DATA EXTRACTS START
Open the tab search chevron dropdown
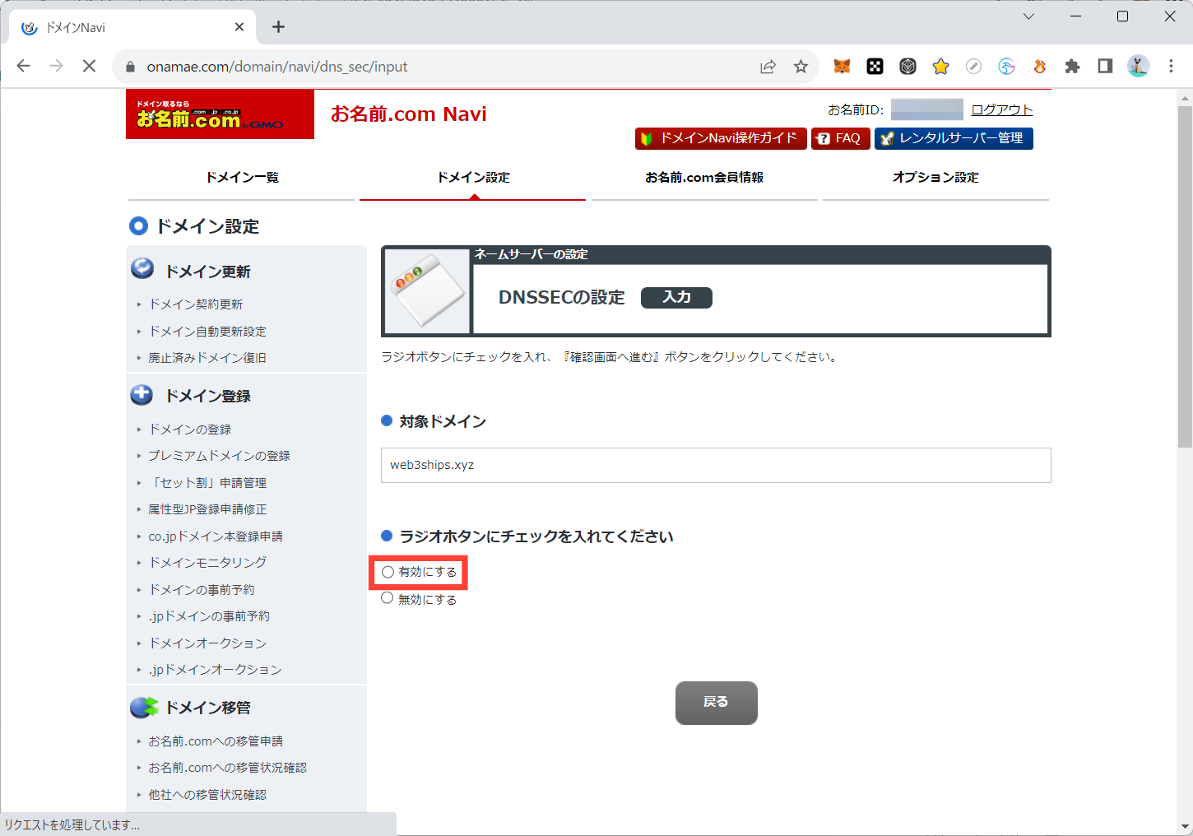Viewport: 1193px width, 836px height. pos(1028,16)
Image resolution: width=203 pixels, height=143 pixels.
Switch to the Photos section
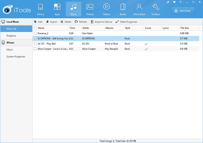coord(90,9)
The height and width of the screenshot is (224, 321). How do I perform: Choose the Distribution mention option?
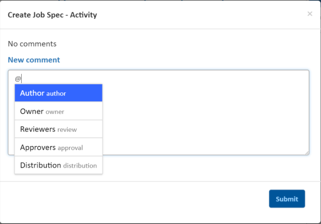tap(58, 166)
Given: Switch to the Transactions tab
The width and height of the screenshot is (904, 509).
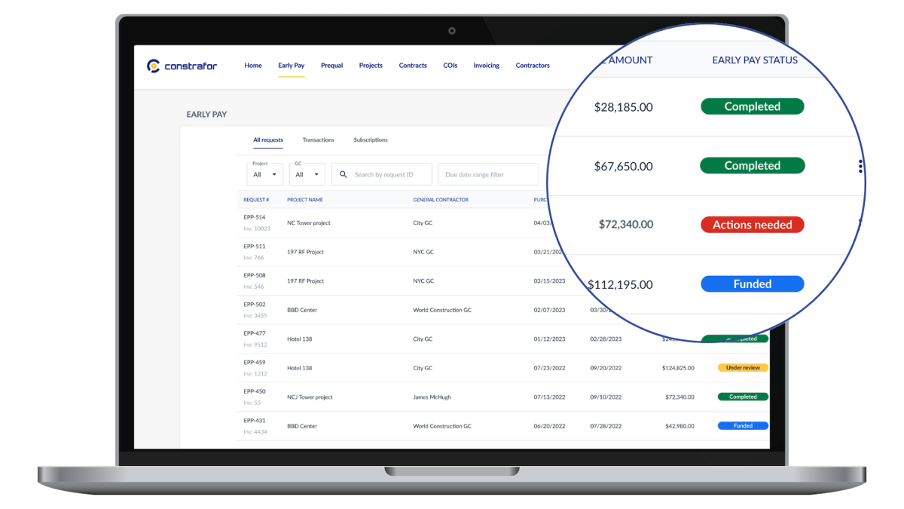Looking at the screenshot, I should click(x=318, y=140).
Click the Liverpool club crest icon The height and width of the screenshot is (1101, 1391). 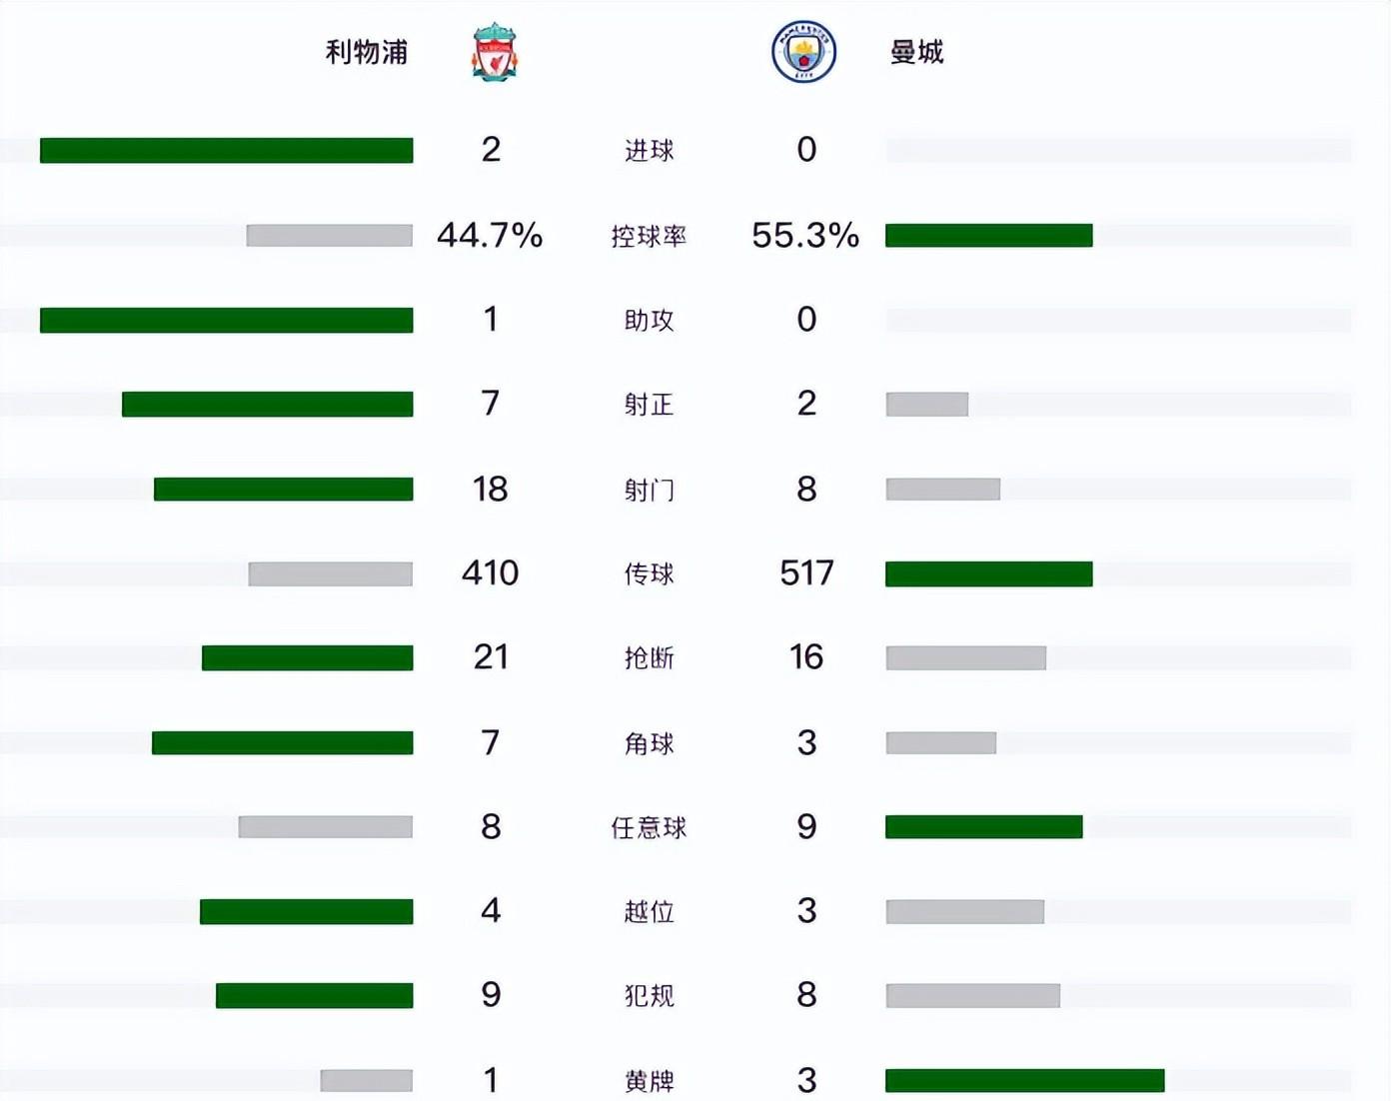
DATA EXTRACTS END
*EXERCISE AIM:* The copy you output must match the entries above exactly, except that it has no pictures.

*SOLUTION TO THIS TASK:*
Open the tab search chevron dropdown
Viewport: 1193px width, 836px height. pos(1028,16)
Image resolution: width=203 pixels, height=143 pixels.
Switch to the Photos section
coord(90,9)
The height and width of the screenshot is (224, 321). How do I perform: Choose the Distribution mention option?
tap(58, 166)
Given: Switch to the Transactions tab
The width and height of the screenshot is (904, 509).
Looking at the screenshot, I should click(x=318, y=140).
Click the Liverpool club crest icon The height and width of the screenshot is (1101, 1391). 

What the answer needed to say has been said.